Nada disso. Corregedor e todos os outros, nasceram depois da Segunda Grande
Guerra e são, portanto, pessoas bem nascidas, com elevada educação e princípios
puros que só as gerações que vão do pós-guerra aos anos Setenta possuem. Há,
decerto, maldade, picardia, acidez, mas não existe raiva, costas voltadas, murros
no estômago. É ao nível do cérebro, dos valores, do confronto de interesses
intelectuais que tudo decorre e é selado com uma palmada nas costas ou um handshake. Pelo meio-dia e meia hora, o
cenáculo levantou amarras. Eu desci o Chiado com o nosso deputado em cavaqueira
amena sobre o amigo comum, António Borges Coelho, que recentemente escreveu mais
um volume da sua História de Portugal, o quinto sob o domínio filipino. João
Corregedor dá-me por metade, mas nem por isso a sua figura meã deixa de sobressair
quando fala das coisas que lhe vão directas ao coração. À porta do centro
Chiado, continuámos a cavaqueira por algum tempo mais. Ele empenhou-se em que
eu publique O Rés-do-Chão de Madame Juju
numa pequena editora como é meu desejo e nesse sentido vai reunir-se com o
editor. Houve, contudo, naquilo que perpassou do que trocámos, alguma nostalgia
de um tempo que não volta – e isso foi o menos agradável das horas que passámos
juntos.
- Porém, das minhas incursões ao mundo invejoso, da má-língua,
depreciativo dos valores de cada um, eivado de sisudas importâncias e
convencimentos lorpas, fica-me sempre o sabor grandiloquente da solidão, da
torre do vento tangendo na corda do eremita que eu sou. Não tenho nenhuma
espécie de ambição além de escrever, pensar, ser independente mesmo que isso me
aparte de tanta coisa que enfeita o intelectual dos nossos dias. Se me
perguntassem: entre seres publicado e perderes a independência, o que preferirias.

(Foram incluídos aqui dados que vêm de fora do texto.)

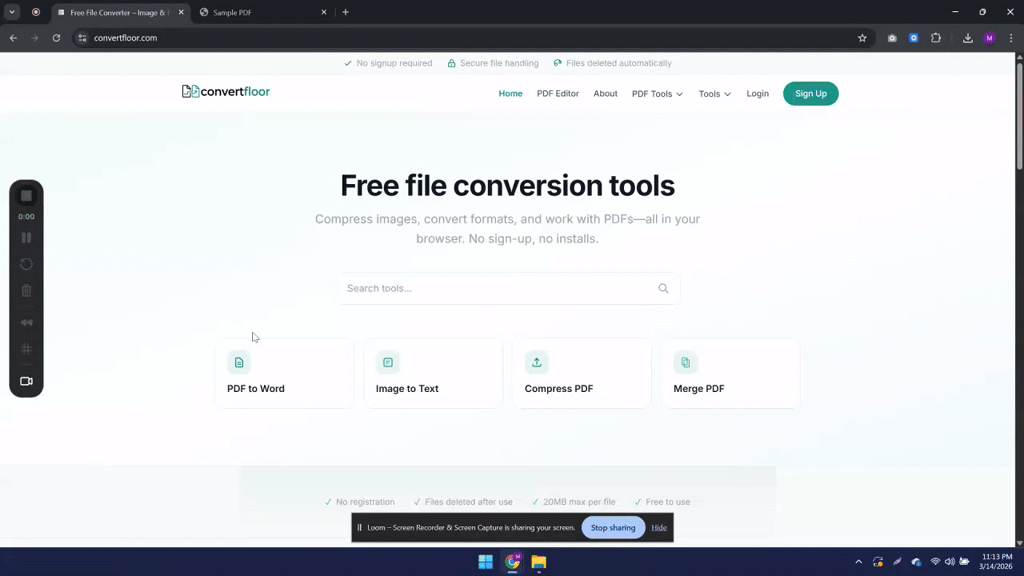Delete the Loom recording
Viewport: 1024px width, 576px height.
[x=26, y=290]
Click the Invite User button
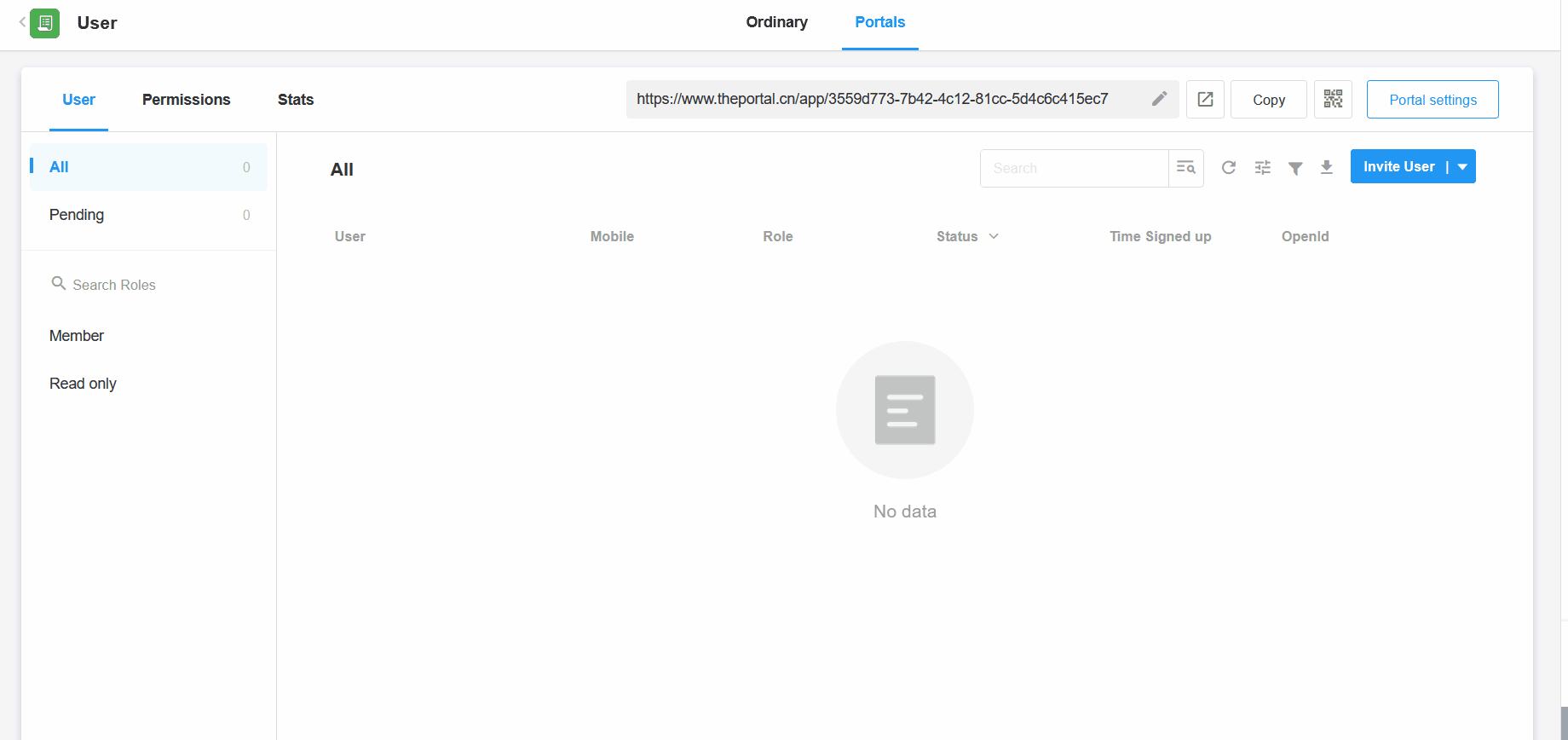1568x740 pixels. point(1398,167)
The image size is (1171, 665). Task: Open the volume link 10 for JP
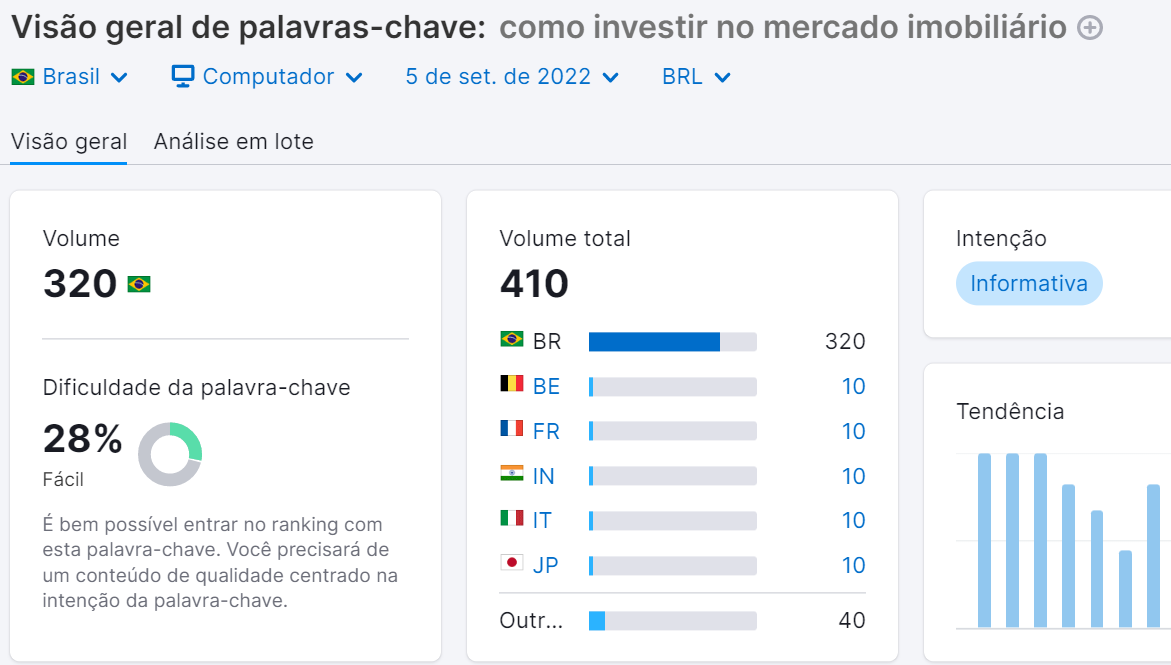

Não vacilaria em afirmar a independência para mim mais sagrada. Não tenho a
vanidade de me ver exposto nas montras das livrarias, ser comentado nos
jornais, admirado na televisão, lido nas universidades. Todo esse mundo é-me
estranho e sei por experiências precoces quanto esse cheiro nauseabundo a supérfluo,
a subserviente, a coisa admirada pela rama, me é desagradável e me coloca ao
nível da vulgaridade da vedeta dos concursos de TV que a marrequinha força a
cenas de sexo ao vivo. Escrever é um acto sagrado que dispensa as línguas viperinas,
a palmada nas costas, o elogio falso, a passarela que retalha em mil bocados
toda a interioridade, o secretismo e expõe à concupiscência aquilo que o
escritor pela sua essência guarda de mais precioso – as largas sombras e o grande
silêncio.
- À mesa do café no Rossio, duas mulheres conversavam. Uma dizia e
repetia à outra: “A velhota está dimensiada.” É o dialeto hotentote dos políticos.
- Mais um drama no Mediterrâneo. Um barco naufragou perto de Kalamata
nas ilhas gregas. Morreram 500 migrantes, 48 escaparam. Eram egípcios, somalis,
etíopes. Nada disto recompõe a humanidade aos barões de Bruxelas.